The problem
Extract, exactly as written, the line that contains "600x396 pixels. Task: Click" and all lines after it through the end of the records. Omit pictures.

Stored data
□ □ □ □ □

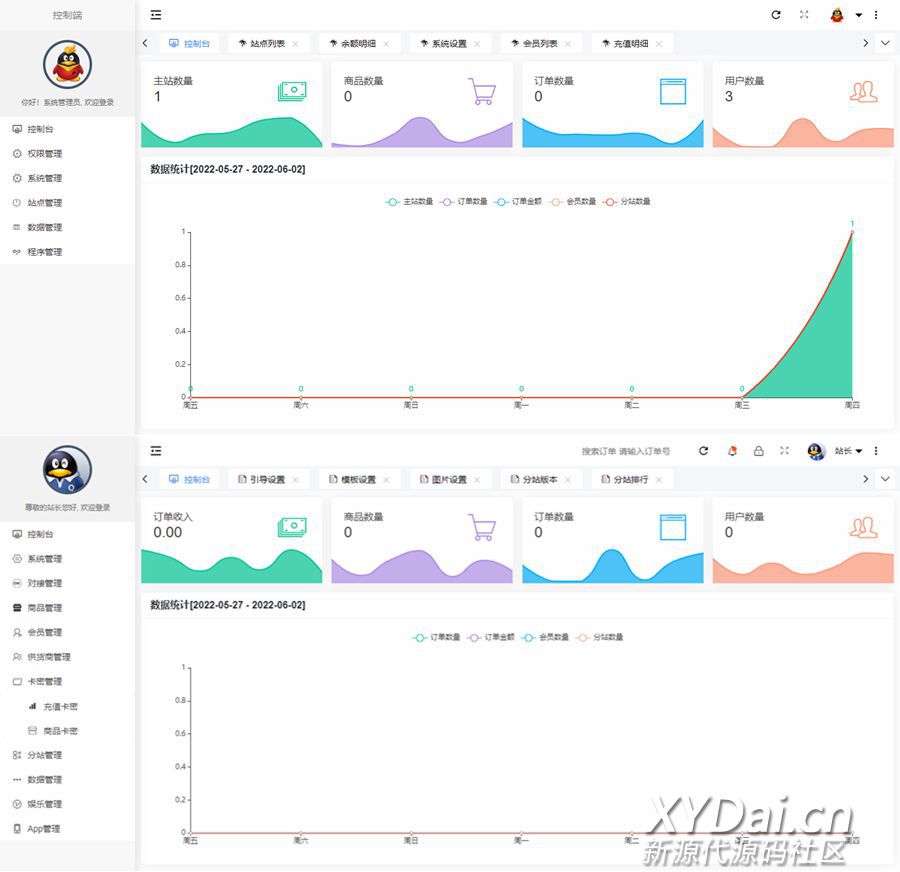Toggle the 分站数量 series in upper chart legend

628,202
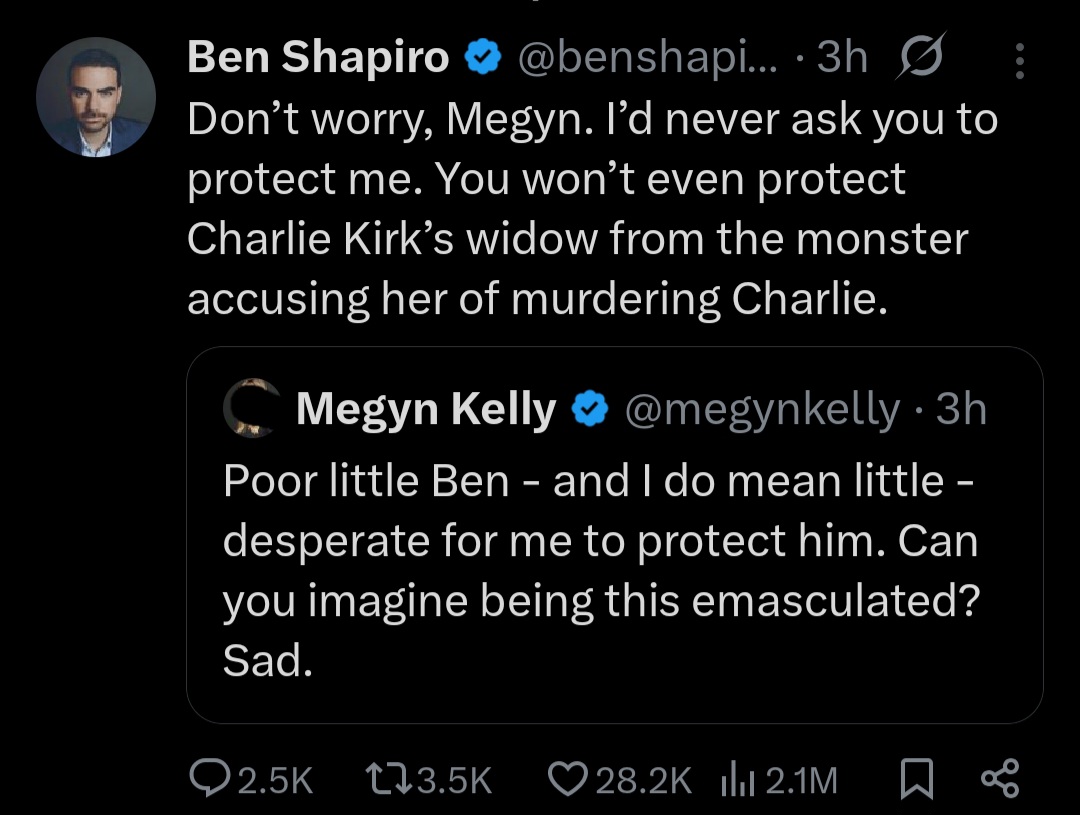Like the tweet with the heart icon
Image resolution: width=1080 pixels, height=815 pixels.
click(x=568, y=779)
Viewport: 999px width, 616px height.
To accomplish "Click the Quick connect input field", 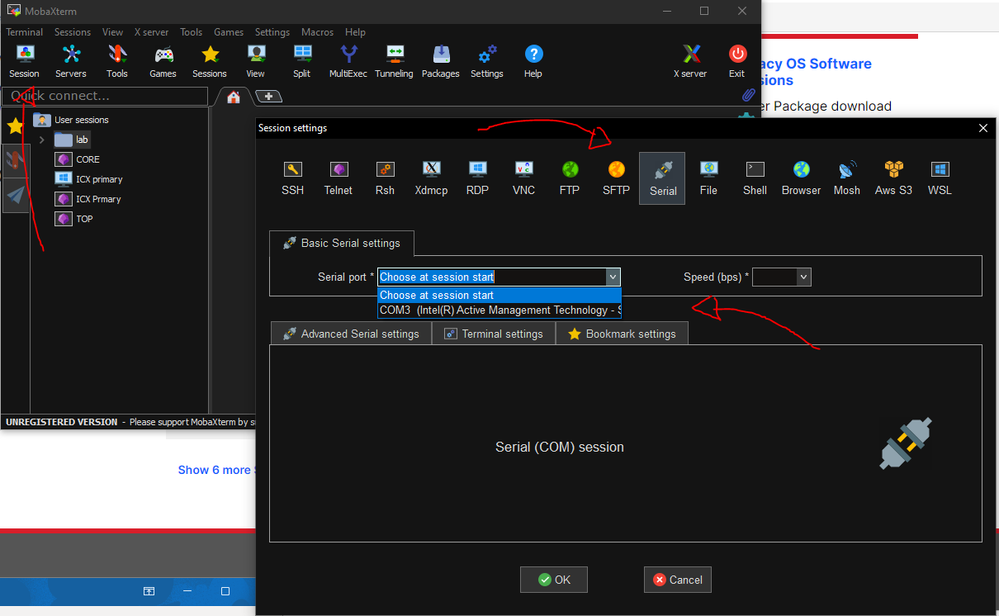I will (106, 96).
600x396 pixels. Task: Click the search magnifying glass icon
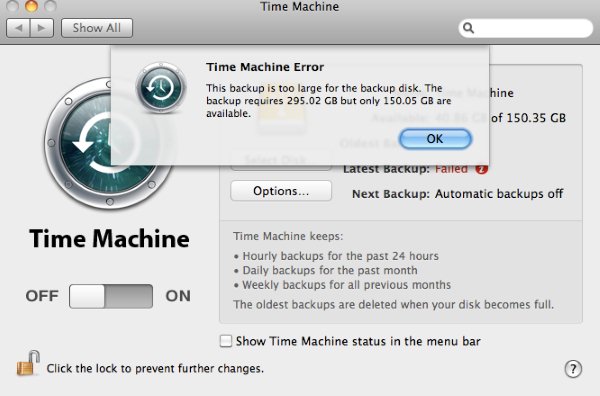coord(468,28)
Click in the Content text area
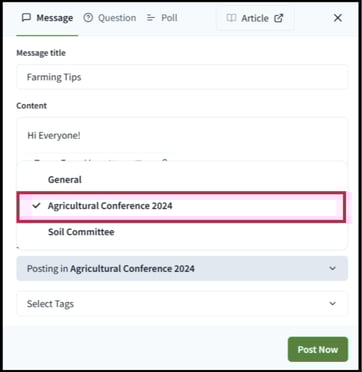 click(x=182, y=139)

□ □ □ □ □

Result
600x396 pixels. Task: Click the search magnifying glass icon
coord(468,28)
Click in the Content text area
 click(x=182, y=139)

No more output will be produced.